What they do differently


1. Five-Tiered Service Offering

Most remodeling businesses go all-in or nothing. This one offers a menu of five scalable services, from one-day "tune-ups" to full custom cabinets. That lets franchisees serve a wide range of budgets—and often upsell one job into another. It also keeps your pipeline more consistent across seasons.


2. Home-Based, Subcontractor-Driven

You don’t need a showroom or warehouse. Franchisees run the business from home, managing a small team and subcontractor network. This keeps overhead low, startup lean, and margins strong—especially compared to traditional remodelers who carry material and labor risk.


3. National Brand, Consumer Financing, and Tech Stack

Backed by Home Franchise Concepts (part of \$22B JM Family), this isn’t a scrappy DIY model. Franchisees get pre-negotiated vendor pricing, an online design tool for clients, and a quoting platform powered by AI. That, plus consumer financing options, makes sales smoother and closes easier.


4. Recurring Revenue—Yes, Really

Their "Original Tune-Up" (wood surface refresh) is a one-day, high-margin service that customers actually book annually. It’s a small-ticket entry point that creates repeat business and opens doors for bigger upgrades.


🚩Potential weakness: Project management complexity

You’re not doing the labor, but you are coordinating it. That means wrangling subcontractors, scheduling jobs, and managing homeowner expectations. If you don’t have solid project management skills—or hire someone who does—things can get chaotic fast.


The breakdown


Let’s break this business down with my proprietary GROCE framework (modest, I know).


Geography

Suburban markets are ideal—especially where aging kitchens abound.

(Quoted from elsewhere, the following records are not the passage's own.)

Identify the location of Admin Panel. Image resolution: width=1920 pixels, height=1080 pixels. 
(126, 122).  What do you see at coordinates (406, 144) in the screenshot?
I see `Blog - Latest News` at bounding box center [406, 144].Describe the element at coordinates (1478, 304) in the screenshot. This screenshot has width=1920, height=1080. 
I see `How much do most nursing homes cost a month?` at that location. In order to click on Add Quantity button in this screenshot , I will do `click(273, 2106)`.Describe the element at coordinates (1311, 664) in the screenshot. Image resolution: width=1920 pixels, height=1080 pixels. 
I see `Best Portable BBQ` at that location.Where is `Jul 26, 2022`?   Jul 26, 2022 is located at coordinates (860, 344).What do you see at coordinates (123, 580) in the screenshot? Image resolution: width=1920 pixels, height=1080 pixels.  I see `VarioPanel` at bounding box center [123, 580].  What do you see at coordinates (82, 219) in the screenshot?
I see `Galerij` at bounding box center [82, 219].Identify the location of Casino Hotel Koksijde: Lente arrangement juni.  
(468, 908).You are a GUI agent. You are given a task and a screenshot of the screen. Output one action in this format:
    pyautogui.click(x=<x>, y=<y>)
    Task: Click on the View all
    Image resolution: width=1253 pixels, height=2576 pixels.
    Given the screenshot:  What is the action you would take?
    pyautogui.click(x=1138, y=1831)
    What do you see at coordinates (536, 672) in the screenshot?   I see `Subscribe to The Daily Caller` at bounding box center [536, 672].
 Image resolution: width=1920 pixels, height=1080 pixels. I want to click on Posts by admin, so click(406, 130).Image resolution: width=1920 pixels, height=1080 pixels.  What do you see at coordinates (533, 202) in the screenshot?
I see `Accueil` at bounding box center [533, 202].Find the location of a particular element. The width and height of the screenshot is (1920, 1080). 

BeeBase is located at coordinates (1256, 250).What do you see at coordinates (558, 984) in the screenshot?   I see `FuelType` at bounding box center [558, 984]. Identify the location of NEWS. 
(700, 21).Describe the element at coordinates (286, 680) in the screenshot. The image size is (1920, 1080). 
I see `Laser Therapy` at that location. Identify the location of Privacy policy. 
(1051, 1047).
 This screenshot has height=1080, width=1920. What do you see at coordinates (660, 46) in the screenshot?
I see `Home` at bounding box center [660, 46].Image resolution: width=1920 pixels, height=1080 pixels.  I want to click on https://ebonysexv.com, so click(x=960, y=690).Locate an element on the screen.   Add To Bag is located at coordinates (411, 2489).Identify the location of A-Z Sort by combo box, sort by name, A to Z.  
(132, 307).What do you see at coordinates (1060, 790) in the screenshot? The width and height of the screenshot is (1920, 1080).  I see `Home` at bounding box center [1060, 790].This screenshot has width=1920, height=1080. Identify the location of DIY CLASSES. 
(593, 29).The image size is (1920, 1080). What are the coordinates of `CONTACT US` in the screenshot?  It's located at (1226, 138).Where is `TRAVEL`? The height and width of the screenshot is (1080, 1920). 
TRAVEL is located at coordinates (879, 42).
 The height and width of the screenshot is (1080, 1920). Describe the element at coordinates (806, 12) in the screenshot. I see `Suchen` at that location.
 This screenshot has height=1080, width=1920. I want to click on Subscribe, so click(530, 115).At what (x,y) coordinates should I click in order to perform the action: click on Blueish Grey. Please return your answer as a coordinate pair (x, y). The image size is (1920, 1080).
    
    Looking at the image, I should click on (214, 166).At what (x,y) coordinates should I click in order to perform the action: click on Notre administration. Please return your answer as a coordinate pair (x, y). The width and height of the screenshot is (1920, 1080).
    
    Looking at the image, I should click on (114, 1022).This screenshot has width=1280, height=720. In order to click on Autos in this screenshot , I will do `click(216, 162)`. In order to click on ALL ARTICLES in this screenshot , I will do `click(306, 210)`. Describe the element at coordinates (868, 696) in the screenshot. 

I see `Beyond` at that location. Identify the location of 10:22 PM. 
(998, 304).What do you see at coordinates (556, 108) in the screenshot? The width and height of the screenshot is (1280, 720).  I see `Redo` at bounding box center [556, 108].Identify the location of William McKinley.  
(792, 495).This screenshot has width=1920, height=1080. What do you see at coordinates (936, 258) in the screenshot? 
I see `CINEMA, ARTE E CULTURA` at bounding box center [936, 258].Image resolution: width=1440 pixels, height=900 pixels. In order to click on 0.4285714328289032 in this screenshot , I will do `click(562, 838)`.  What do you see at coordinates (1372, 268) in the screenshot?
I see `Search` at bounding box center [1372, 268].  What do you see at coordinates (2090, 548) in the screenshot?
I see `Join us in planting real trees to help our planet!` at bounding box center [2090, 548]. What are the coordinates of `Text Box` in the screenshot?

You want neighborhoods built 15–40 years ago with homes that are “dated but not falling apart.” High homeownership and decent discretionary income are key.


Real Estate

Optional. This is designed as a home-based business. Some franchisees eventually open small design showrooms, but it’s not required—and most don’t in year one.


Ops / Sales

Franchisees lead sales, scheduling, and marketing. You’ll need to hire 2–4 employees and build relationships with subcontractors. Sales are in-home and consultative—this isn’t order-taking. Project management and customer service are core to success.


Capital

Very low initial investment for a service brand with physical outputs. Startup packages are turnkey, and there’s no heavy equipment or vehicle requirements. Breakeven can come quickly if you sell and schedule well.


Expansion

Territories are large (based on 41,000+ households). Growth happens by hiring additional teams and booking more projects—not adding locations. Multi-unit ownership is available, but single-unit owners can scale meaningfully without extra territory.


Final take:


This is a low-overhead, high-margin business that fills a huge consumer gap: how to update a kitchen without a full reno. If you’ve got project management skills and enjoy working with homeowners, it’s a sharp model—especially for first-time operators. Strength of the model: smart remodel-lite.